*僕だって恋くらいする*
逃げ出すようにその場から離れ、足早に人気のない校舎裏の壁に身を隠し、どさりともたれる。
今のは……いったいなんだったんだ…?
この目で見たはずの光景が、今でも信じられない。
なんであかりと…よりによって針谷なんだ?
針谷はあかりの事が好きだったのか?
それはいつから?
俺が気付かなかっただけか?
それよりも、まさかあかりもなのか?
混乱した頭の中に浮かぶのは疑問符ばかりで、掌は汗ばむのに冷たく感じる。
血の気が引くような感覚に立ちくらみのような眩暈がして、ズルズルとその場にうずくまった。
それなら……どうして俺があの時…いや、あの時だけじゃない。あれから何度もあった。あの時だって、あの時だって。拒まれた事はなかった……はず。
それは俺の勘違いだったのか。
ただ拒めなかっただけで、本当は針谷の事を思っていたのか。
だからあの時、誤解をされたくないと…本当にされたくない相手は針谷だったと言うのか。
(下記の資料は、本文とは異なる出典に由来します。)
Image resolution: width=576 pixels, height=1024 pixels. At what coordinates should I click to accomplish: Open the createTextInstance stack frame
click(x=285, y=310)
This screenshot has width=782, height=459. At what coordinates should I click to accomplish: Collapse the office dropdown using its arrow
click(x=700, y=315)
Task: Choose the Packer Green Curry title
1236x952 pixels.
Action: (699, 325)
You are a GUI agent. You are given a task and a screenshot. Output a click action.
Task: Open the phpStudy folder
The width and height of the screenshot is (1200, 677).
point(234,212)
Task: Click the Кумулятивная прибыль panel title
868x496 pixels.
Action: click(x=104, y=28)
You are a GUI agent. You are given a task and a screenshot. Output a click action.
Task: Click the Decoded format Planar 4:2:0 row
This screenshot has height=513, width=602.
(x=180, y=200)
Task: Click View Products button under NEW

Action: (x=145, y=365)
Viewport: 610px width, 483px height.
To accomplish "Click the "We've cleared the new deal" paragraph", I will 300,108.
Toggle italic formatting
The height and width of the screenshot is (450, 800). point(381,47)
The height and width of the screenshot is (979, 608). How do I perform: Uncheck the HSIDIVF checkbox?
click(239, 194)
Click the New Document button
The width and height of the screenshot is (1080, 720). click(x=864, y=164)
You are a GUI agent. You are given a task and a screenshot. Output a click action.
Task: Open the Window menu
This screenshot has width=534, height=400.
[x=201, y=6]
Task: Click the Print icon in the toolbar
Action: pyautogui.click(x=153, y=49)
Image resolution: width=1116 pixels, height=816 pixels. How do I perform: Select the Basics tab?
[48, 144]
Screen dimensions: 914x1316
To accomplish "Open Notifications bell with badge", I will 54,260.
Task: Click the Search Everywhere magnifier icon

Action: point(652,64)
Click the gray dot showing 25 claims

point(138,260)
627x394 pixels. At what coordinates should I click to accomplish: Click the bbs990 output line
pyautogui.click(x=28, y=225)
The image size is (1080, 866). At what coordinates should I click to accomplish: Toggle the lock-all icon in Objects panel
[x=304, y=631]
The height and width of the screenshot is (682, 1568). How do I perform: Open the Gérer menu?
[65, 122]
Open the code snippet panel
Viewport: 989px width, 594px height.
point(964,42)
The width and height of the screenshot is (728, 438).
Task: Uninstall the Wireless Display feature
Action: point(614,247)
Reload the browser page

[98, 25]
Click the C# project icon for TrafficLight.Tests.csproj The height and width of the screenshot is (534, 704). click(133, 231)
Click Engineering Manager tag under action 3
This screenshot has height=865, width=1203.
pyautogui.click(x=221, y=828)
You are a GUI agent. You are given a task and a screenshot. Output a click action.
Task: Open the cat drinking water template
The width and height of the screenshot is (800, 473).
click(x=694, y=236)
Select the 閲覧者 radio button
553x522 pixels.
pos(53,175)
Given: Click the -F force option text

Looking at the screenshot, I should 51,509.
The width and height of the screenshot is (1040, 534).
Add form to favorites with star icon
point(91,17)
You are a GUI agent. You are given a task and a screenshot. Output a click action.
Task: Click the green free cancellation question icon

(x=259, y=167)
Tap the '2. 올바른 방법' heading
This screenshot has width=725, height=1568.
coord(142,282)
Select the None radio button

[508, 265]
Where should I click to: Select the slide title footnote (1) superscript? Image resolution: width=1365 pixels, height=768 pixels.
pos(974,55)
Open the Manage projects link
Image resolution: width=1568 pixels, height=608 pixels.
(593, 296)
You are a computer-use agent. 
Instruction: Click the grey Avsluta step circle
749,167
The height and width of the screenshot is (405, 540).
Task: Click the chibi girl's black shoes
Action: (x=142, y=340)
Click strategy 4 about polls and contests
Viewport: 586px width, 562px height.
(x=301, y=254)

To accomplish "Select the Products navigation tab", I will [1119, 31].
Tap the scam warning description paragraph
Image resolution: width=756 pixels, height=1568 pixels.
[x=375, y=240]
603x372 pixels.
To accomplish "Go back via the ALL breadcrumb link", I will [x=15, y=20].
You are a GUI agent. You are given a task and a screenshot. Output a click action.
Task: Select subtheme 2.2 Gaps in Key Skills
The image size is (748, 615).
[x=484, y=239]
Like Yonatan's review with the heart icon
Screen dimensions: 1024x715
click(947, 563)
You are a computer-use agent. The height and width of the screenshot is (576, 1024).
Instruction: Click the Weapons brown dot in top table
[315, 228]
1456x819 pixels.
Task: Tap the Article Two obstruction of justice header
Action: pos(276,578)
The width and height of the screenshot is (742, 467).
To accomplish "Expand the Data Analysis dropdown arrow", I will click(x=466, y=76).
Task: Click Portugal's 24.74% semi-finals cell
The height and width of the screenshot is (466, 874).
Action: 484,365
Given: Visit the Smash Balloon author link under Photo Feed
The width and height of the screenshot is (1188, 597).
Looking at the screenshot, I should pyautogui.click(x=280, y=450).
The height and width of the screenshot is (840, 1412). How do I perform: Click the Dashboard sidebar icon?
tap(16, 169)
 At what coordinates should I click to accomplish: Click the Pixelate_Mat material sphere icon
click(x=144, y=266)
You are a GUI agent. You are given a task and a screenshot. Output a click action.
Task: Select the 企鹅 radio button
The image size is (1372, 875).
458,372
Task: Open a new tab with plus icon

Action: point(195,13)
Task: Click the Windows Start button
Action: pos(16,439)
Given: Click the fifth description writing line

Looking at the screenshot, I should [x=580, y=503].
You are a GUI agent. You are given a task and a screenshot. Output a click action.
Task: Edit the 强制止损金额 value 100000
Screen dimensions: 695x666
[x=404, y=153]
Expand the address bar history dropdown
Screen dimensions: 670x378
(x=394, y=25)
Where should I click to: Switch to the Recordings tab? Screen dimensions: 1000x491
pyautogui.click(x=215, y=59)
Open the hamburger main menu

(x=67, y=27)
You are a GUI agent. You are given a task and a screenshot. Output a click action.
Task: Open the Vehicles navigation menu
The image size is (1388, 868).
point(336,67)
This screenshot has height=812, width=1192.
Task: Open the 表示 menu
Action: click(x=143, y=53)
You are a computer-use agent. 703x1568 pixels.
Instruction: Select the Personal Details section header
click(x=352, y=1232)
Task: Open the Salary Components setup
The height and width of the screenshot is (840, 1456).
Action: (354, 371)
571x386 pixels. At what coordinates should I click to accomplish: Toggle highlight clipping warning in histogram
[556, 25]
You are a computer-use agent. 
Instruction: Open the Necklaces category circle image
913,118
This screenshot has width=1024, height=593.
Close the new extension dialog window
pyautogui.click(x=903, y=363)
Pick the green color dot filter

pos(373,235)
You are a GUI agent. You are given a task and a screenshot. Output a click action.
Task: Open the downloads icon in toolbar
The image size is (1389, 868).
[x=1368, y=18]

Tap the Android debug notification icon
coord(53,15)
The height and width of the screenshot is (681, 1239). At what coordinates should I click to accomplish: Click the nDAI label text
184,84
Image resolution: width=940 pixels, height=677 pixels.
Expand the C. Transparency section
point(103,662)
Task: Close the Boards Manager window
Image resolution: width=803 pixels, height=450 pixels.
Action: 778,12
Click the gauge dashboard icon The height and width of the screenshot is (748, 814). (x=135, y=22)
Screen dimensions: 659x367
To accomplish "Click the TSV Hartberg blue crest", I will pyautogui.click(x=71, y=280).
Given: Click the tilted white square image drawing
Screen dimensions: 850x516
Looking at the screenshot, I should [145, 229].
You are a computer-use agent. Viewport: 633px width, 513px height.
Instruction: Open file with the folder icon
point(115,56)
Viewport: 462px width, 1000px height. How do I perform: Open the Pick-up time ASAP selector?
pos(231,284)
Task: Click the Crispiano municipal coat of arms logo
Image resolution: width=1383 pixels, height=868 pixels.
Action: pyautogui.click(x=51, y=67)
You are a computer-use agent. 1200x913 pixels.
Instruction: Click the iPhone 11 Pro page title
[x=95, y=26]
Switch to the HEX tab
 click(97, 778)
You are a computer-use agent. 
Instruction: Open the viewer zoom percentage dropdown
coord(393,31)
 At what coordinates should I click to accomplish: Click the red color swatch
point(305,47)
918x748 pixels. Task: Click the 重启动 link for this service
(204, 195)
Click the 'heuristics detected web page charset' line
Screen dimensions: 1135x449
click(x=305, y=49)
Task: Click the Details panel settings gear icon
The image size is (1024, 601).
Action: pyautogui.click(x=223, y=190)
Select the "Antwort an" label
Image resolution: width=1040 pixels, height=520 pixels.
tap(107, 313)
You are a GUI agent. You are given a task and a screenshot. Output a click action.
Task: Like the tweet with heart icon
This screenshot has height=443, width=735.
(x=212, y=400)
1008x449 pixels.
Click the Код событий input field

膝に頭を埋めたまま、ぐちゃぐちゃになった感情が、あの時からのあかりの顔と一言一言が頭に浮かんでは消えていく中、微かに耳に届く予鈴の合図。
授業なんてどうでもいい。そんな気分になんてなれない。
心の奥底に沈んだ俺はそう呟く。でも……俺の気持ちを優先させる訳には…ここでは、出来ないんだ。そう決めて今を手に入れたのだから。
そう心の中で俺に言い聞かせて固まった身体を動かそうとするけれど、浮かぶのはあのシーン。繰り返し繰り返し、針谷の掌があかりを引き寄せる。
その度になぜと、まるで迷路に入り込んだように気持ちが引き戻され、沈んでいく心には本鈴の音も届かなくなり、閉じた瞼の裏に広がる真っ暗な世界を見つめ続けたのだった。